In the international study, led by Alex B. Haynes, MD, MPH, researcher at Harvard School of Public Health and a surgeon at the Massachusetts General Hospital, a 19-item surgical safety checklist created from the World Health Organization's guidelines for surgical safety was used at eight hospitals in eight cities to access the effect on the rate of complications, including mortality, during hospitalization within 30 days post-procedure (non-cardiac surgery). (To see checklist, visit www.safesurg.org.)
Before introduction of the checklist, the rate of death was 1.5%; that rate declined to 0.8% with use of the checklist. Inpatient complications at baseline occurred in 11% of patients; after the checklist was introduced, that number fell to 7.0%. The study used six safety measures to indicate process adherence.
Does use of the checklist represent a simple fix to hospitals still struggling to comply with The Joint Commission time-out before surgery goal? The checklist "is very simple on a very superficial level," Haynes tells Hospital Peer Review. "What's underneath is a very complex change in the way care is organized in the operating room, in the way teams behave."
What's key about the checklist, he says, is that it's not just a piece of paper in a pile on some corner desk, "but rather that it's an active document that requires active participation and verbal participation from all team members."
Another challenge to implementing such a system, he says, is that OR personnel have myriad documentation tasks and "there is a misperception by many people that the checklist is simply a documentation tool, which is not at all the intent of it."
Many sites, which were encouraged to modify the checklist to their needs and population, didn't include check boxes at all.

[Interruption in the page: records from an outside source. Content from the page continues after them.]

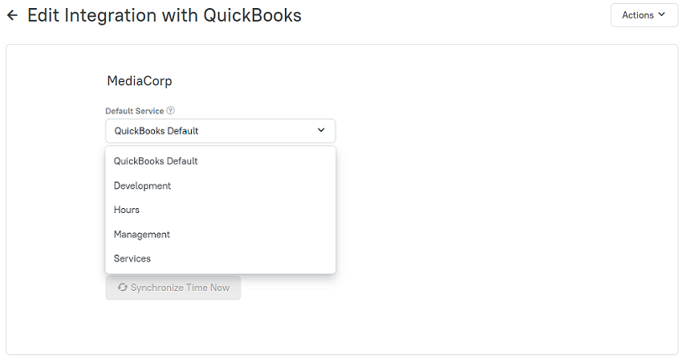Screen dimensions: 682x360
Task: Click the chevron icon inside Actions button
Action: [662, 14]
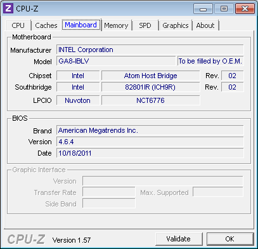Maximize the CPU-Z window

click(224, 9)
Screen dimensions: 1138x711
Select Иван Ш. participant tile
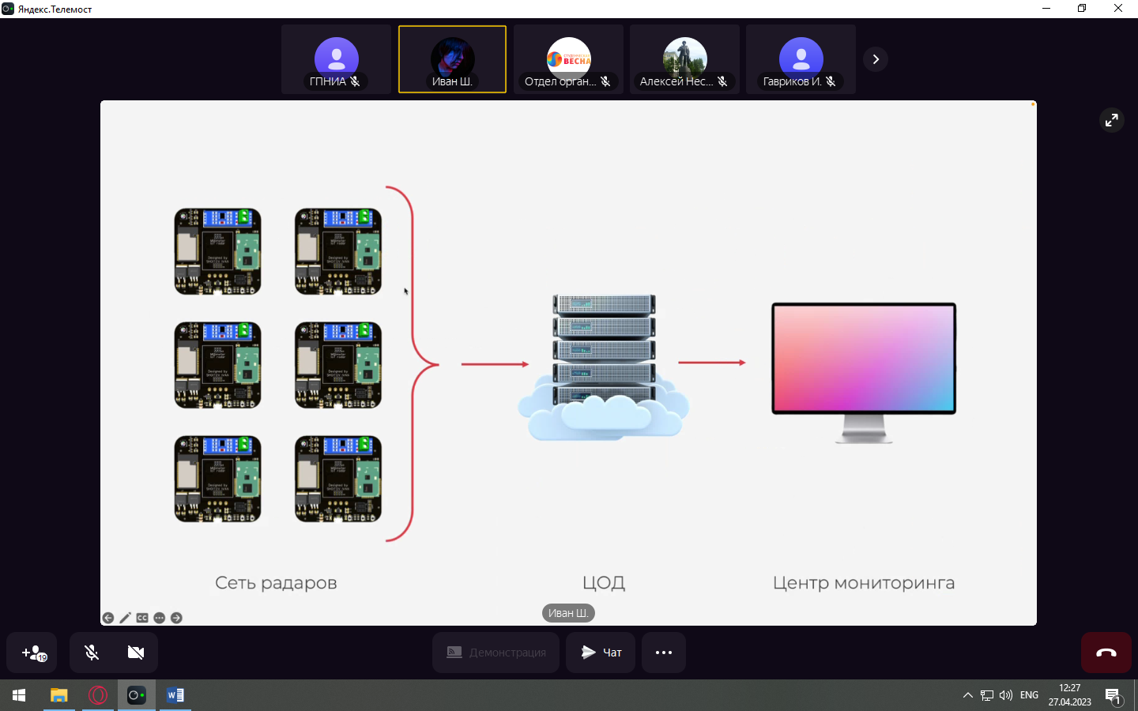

Often the exercise, he says, was done verbally. No sites kept the checklist as a tangible document; some kept compliance questionnaires in which they would mark whether the checklist was used.
Providers can "get lulled into complacency" with written documentation, Hayes says. "Evidence in aviation has shown the difference between a verbal checklist and a written checklist is about a tenfold improvement in intertrapping. Verbal performance, in order of magnitude, is more effective at catching errors than a written checklist," he says.
Each study site had a local co-investigator who was in an esteemed position at the hospital. Because of their participation, Hayes says, they were able to convince administration of the importance of the study and the checklist.
Changes in processes related to the study included giving antibiotics in the OR rather than peri-operative suites and confirming patients in the OR by OR personnel. "A lot of the sites relied on a patient confirmation that took place in the pre-op holding room rather than in the operating room or by the team who was actually going to be caring for the patient in the operating room," Hayes says. "That just allows one more possibility for errors to occur."
Hayes does not recommend regulating use of checklists like this one. "The kind of behavior changes that are a part of it are not things you can impose upon people," he says. "You need to get people educated and to accept them on their own."
He points again to the aviation industry. "Even in the airlines, where checklists have been ubiquitous for decades, the FAA doesn't mandate these specific checklists or specific sets of steps for airlines — just simply that they use safety measures, that's the only mandate."
He suggests that facilities implementing this checklist approach not put "everything under the sun" in it. "We would suggest anyone who is modifying it do it in a thoughtful fashion... You can't solve every problem in health care by putting it on the checklist."
He suggests sites use it as part of a quality improvement endeavor they already track data on and to collect information early to identify where the checklist isn't being used.
"I think a key to making this work at an institution is to obtain buy in from both the top and the bottom. This really needs to be clinician-led. You need to have a champion in the OR," he says. Use it in one OR and test it again in that setting before rolling it out to others. And he suggests obtaining feedback from personnel using it and providing that feedback to physicians.